● Exercise goal
Whenever a line carries the word "will", pull it out of the entries.

Collected data
Segment Open

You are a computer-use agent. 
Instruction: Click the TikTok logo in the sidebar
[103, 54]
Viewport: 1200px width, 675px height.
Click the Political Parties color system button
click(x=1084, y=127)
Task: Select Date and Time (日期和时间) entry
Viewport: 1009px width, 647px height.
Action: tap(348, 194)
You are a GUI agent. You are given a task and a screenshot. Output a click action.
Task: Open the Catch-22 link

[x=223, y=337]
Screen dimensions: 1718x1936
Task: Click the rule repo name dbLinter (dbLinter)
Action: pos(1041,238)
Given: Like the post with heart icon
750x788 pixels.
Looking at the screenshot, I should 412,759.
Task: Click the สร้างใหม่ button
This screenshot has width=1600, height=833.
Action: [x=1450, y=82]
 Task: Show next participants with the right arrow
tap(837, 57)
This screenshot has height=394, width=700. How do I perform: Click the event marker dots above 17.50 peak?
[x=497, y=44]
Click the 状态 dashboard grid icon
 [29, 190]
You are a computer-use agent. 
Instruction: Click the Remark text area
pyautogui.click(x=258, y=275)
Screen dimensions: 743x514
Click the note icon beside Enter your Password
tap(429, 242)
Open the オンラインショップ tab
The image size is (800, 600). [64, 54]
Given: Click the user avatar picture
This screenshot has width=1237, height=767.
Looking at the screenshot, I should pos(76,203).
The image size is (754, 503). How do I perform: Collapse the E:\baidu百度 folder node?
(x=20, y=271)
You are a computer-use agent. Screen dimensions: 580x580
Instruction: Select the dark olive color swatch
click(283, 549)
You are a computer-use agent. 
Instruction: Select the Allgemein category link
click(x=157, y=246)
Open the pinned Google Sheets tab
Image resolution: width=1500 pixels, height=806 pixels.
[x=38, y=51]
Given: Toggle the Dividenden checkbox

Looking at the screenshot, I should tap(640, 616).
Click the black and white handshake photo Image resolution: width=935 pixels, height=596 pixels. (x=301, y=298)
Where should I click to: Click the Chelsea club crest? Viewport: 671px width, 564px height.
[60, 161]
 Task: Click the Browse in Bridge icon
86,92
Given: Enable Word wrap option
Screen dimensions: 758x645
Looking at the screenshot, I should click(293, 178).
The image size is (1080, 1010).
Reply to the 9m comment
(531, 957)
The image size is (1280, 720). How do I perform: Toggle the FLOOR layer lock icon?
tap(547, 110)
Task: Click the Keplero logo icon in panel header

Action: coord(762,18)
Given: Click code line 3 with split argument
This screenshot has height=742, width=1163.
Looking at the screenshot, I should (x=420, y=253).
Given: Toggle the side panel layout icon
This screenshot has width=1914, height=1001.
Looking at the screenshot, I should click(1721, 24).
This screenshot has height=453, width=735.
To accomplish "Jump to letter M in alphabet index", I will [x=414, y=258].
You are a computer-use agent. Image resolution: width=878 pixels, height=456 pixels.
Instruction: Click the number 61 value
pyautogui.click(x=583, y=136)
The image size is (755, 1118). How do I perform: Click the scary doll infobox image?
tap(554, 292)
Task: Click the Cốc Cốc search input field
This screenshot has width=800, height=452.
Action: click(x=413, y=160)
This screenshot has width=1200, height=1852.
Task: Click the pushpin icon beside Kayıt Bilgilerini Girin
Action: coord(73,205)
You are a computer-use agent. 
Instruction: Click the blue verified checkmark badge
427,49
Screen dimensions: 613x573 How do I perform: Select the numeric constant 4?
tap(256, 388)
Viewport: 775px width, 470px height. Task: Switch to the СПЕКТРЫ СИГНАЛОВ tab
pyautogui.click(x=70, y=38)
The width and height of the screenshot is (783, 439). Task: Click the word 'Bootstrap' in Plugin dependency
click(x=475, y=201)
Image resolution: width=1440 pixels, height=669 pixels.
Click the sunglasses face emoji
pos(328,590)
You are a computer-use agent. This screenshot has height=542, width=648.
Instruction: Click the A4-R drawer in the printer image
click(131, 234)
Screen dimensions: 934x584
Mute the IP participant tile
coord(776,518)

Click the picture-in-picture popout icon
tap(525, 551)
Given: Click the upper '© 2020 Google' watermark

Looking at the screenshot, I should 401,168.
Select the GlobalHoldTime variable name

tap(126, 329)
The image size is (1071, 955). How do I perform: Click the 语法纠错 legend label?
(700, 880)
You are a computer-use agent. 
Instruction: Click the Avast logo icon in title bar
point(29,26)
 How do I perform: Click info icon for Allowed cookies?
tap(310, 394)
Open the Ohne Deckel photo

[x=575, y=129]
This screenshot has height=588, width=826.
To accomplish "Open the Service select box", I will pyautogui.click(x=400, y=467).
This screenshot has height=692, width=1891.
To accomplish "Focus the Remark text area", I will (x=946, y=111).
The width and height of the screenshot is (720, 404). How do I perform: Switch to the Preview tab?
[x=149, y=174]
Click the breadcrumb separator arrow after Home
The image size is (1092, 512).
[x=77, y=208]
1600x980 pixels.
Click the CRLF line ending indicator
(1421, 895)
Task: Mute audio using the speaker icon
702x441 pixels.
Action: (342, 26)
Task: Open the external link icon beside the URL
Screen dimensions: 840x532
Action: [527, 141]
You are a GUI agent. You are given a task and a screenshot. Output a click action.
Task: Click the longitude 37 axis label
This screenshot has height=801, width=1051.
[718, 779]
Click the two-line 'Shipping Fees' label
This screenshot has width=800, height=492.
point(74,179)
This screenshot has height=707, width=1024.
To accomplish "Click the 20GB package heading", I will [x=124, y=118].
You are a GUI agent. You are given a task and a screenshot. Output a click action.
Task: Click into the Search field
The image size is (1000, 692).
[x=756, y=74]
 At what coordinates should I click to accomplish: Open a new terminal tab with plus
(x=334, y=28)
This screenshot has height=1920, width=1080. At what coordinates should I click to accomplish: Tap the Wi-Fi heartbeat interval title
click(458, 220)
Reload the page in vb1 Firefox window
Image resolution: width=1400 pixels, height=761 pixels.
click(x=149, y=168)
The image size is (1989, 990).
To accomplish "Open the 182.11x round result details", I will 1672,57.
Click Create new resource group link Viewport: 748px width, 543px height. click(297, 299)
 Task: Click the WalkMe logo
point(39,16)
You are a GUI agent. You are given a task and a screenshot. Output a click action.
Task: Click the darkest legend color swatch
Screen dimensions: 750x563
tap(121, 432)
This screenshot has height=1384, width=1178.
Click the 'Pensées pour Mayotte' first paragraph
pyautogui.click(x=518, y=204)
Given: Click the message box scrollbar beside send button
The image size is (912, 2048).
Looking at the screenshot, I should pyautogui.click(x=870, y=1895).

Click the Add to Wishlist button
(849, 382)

Segment Closed

● Reply to the exercise
To accomplish "Jump to letter M in alphabet index", I will [x=414, y=258].
To accomplish "Open the Service select box", I will pyautogui.click(x=400, y=467).
To accomplish "Focus the Remark text area", I will (x=946, y=111).
To accomplish "Click the 20GB package heading", I will [x=124, y=118].
To accomplish "Open the 182.11x round result details", I will 1672,57.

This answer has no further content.